Presently more than one million tones of wheat is used in poultry
feeds which is because the price of wheat (Rs 240/= per 40 kg) is
lesser than the millet (Rs 600/= per 40 kg). The use of millet in
poultry feeds is only possible when the price falls below the price
of wheat and this way wheat can be saved which will be used for
human beings and will help reduce imports saving foreign exchange.
The strategy therefore, should be to increase its production without
disturbing production of other major food and cash crops which is
only possible with the development of high yielding varieties
coupled with improved production technology. Hence introduction and
evaluation of better crop varieties and improved production systems
can help achieve the desired results.
2. The chances for
horizontal expansion in millet production in Pakistan are limited.
The increase in production has to come, therefore, mainly from
higher yields per unit area.
3. Most of the
on-going research on millet in the provinces at present is conducted
under irrigation, whereas, for grain production, these crops are
grown mainly on lands depending on rains directly or in the form of
hill torrents. It is, recomm-ended that the target areas in each
province be specified clearly and that the research programmes be
oriented towards developing improved technologies suitable for
specific target areas. This may require establishment of new
experiment stations, substations or just more testing sites to serve
the main production areas.
4.
Although priorities in the breeding programme may differ from one
area to another, the main aspects that deserve special attention
include:
a)
Dual-purpose varieties: in view of the importance of millet
stover for animal feeding in Pakistan, breeding of dual-purpose
(grain-cum-fodder) varieties should be considered a priority area in
the breeding programme.
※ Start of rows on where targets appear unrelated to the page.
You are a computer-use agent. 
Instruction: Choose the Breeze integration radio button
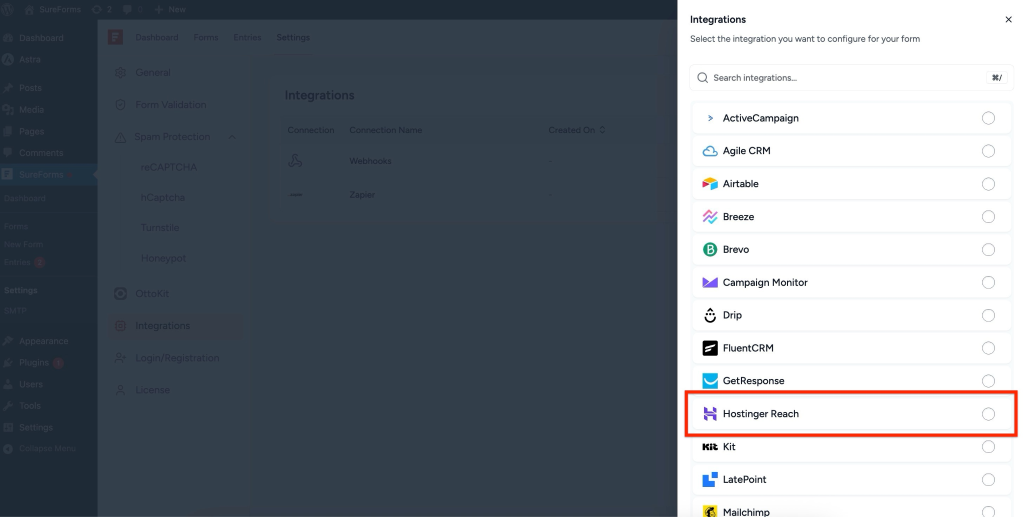(988, 217)
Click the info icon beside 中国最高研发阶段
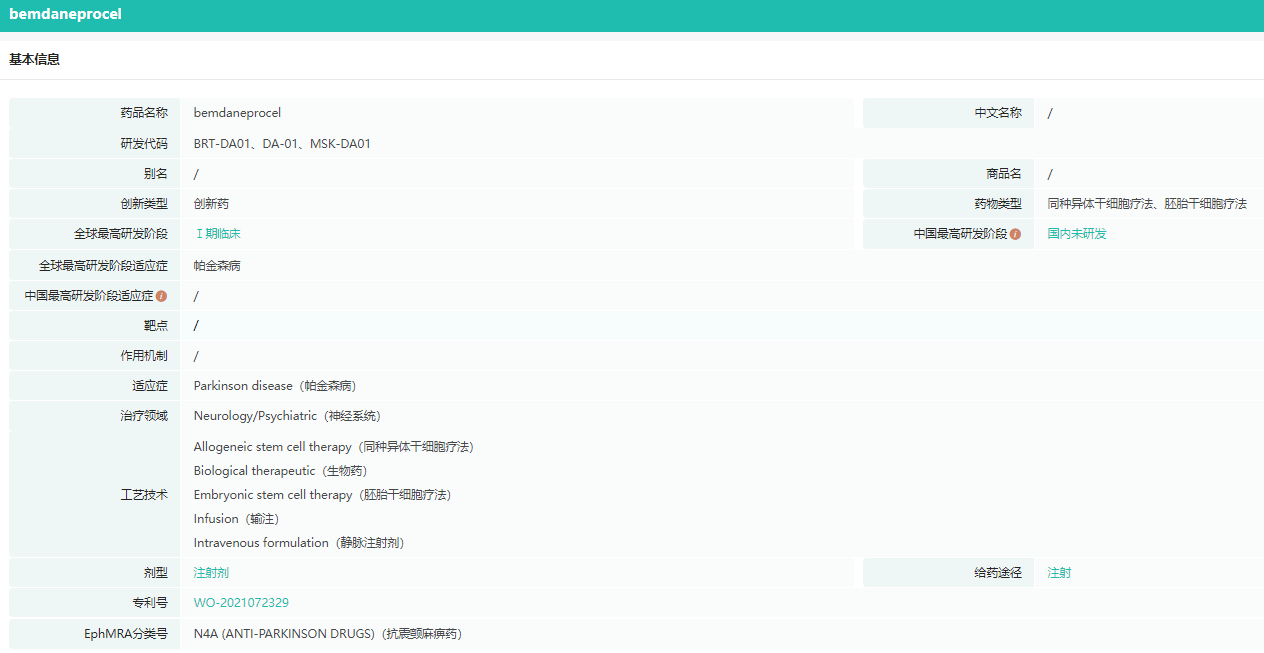The width and height of the screenshot is (1264, 653). click(x=1015, y=234)
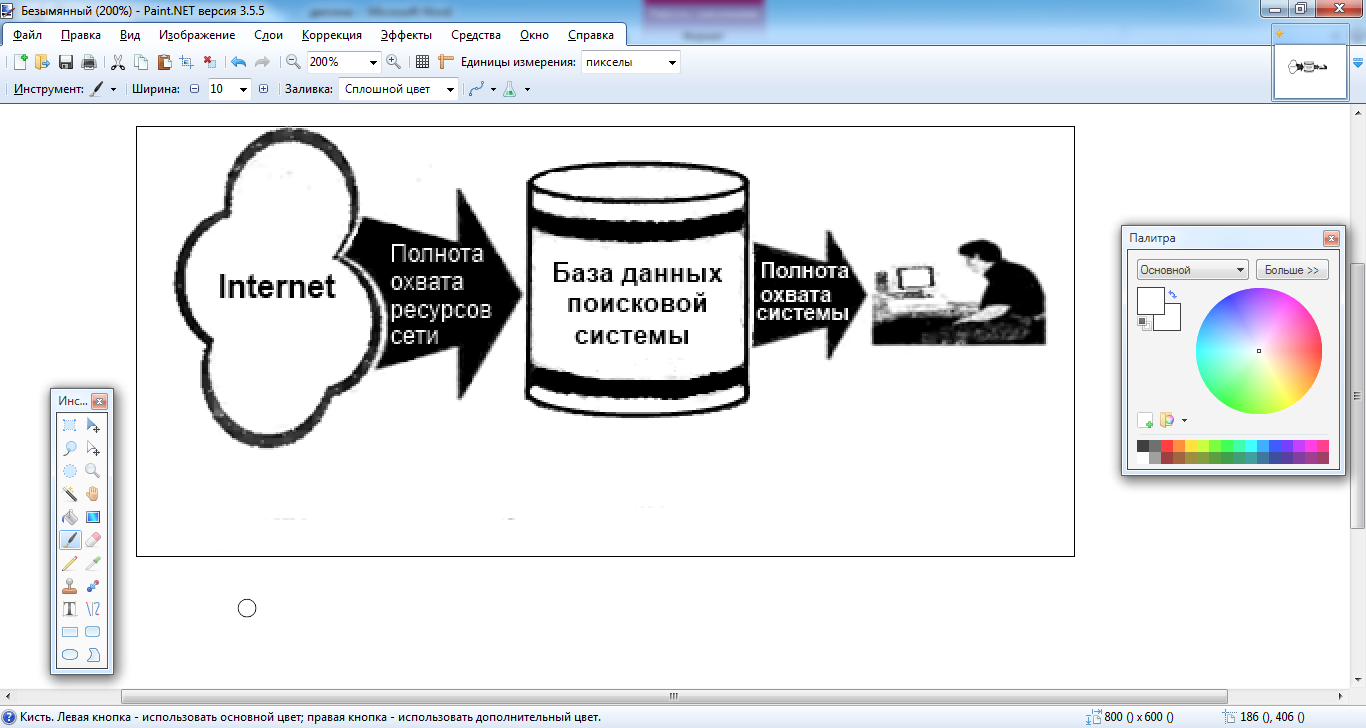Click the Save file icon
Image resolution: width=1366 pixels, height=728 pixels.
tap(66, 62)
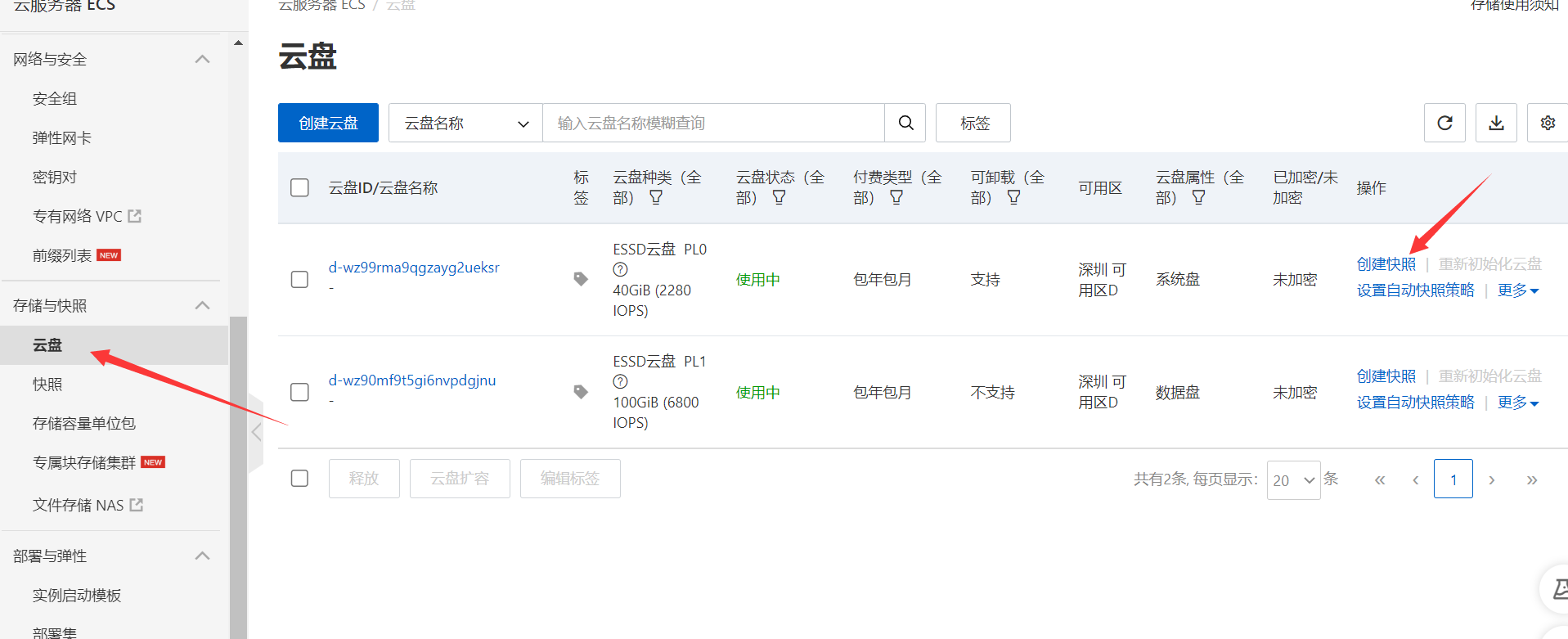
Task: Refresh the cloud disk list
Action: click(1444, 123)
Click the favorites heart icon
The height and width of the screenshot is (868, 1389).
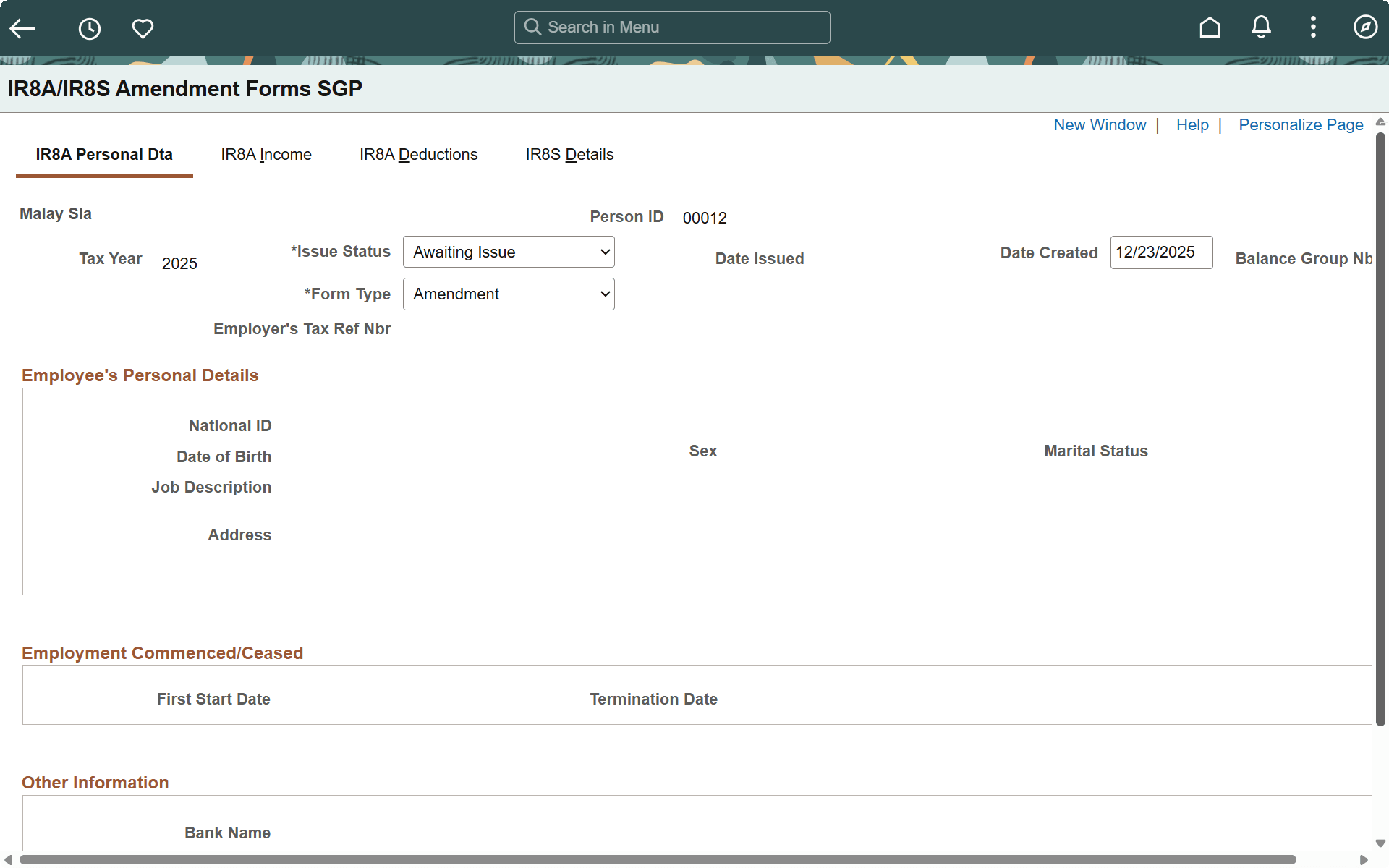point(143,28)
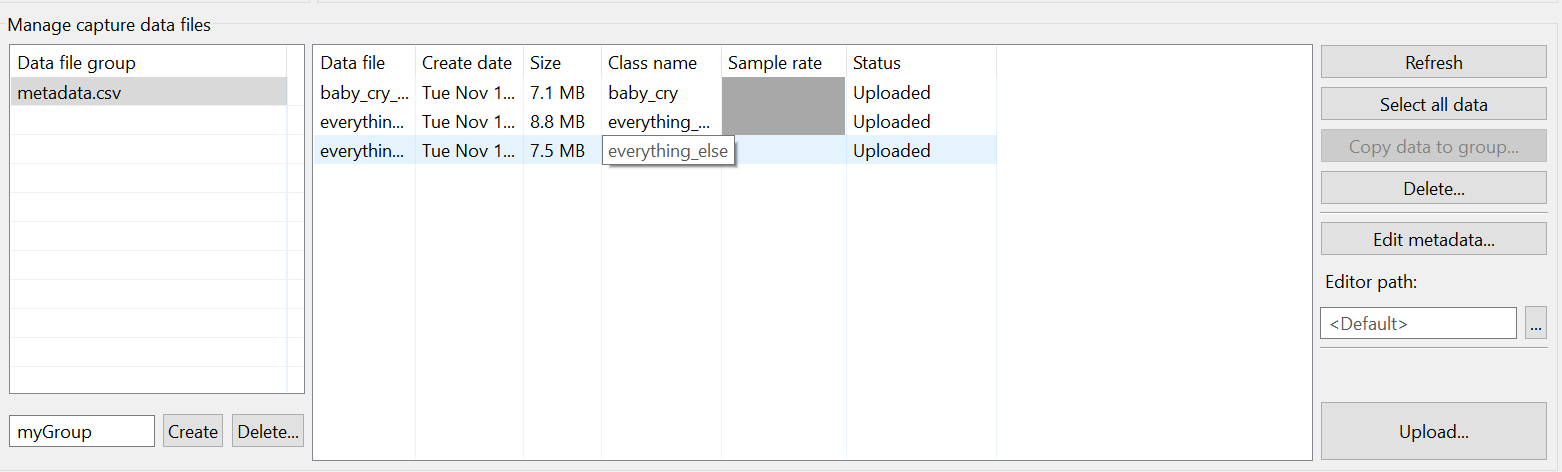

Thus, besides grain yield and quality,
forage yield as well as quality in terms of leafiness, and ability
to tiller, production of fine stems should be among the criteria for
selection.
b)
Early maturity: there is a need for early-maturing varieties
that fit in cropping sequences and that permit crop intensification
and better utilization of the available land and water resources.
Productivity should be viewed as yield per unit area per unit time
rather than yield per unit area only.
5.
Suitable production practices must be developed in order to realize
the high-yield potential of the new varieties. It is, therefore,
recommended that the research effort in development of improved
production technology be augmented and reoriented to have a farming
system perspective so that the developed technology will have a high
probability of being adopted by farmers.
6.
In Pakistan tractor use is increasing but there is no corresponding
expansion in the use of specialized implements. In order to
modernize millet production and render it a competitive enterprise
there is need to encourage mechanization to reduce cost of
production and to raise productivity through timely and efficient
cultural operations.
7.
One of the main shortcomings of the millet improvement workin
Pakistan that warrants immediate attention is the non-existence or
weakness of research activities on farmers' fields. Because
conditions on farmers' fields are different from those existing at
research stations, on-farm research with a farming system
perspective is considered an essential stepin the development of
effective technology.
8.
The private sector, which is more efficient than the public sector
in seed production and distribution, finds it more attractive to
invest in hybrid seed production than in open-pollinated varieties
because of the closed parentage and the need to purchase hybrid seed
each year. The private sector may be encouraged.
9.
The seed production and multiplication programme is almost non
existent for this crop. Provincial Seed Corporations and other
Organizations should make it mandatory to produce seed of this crop.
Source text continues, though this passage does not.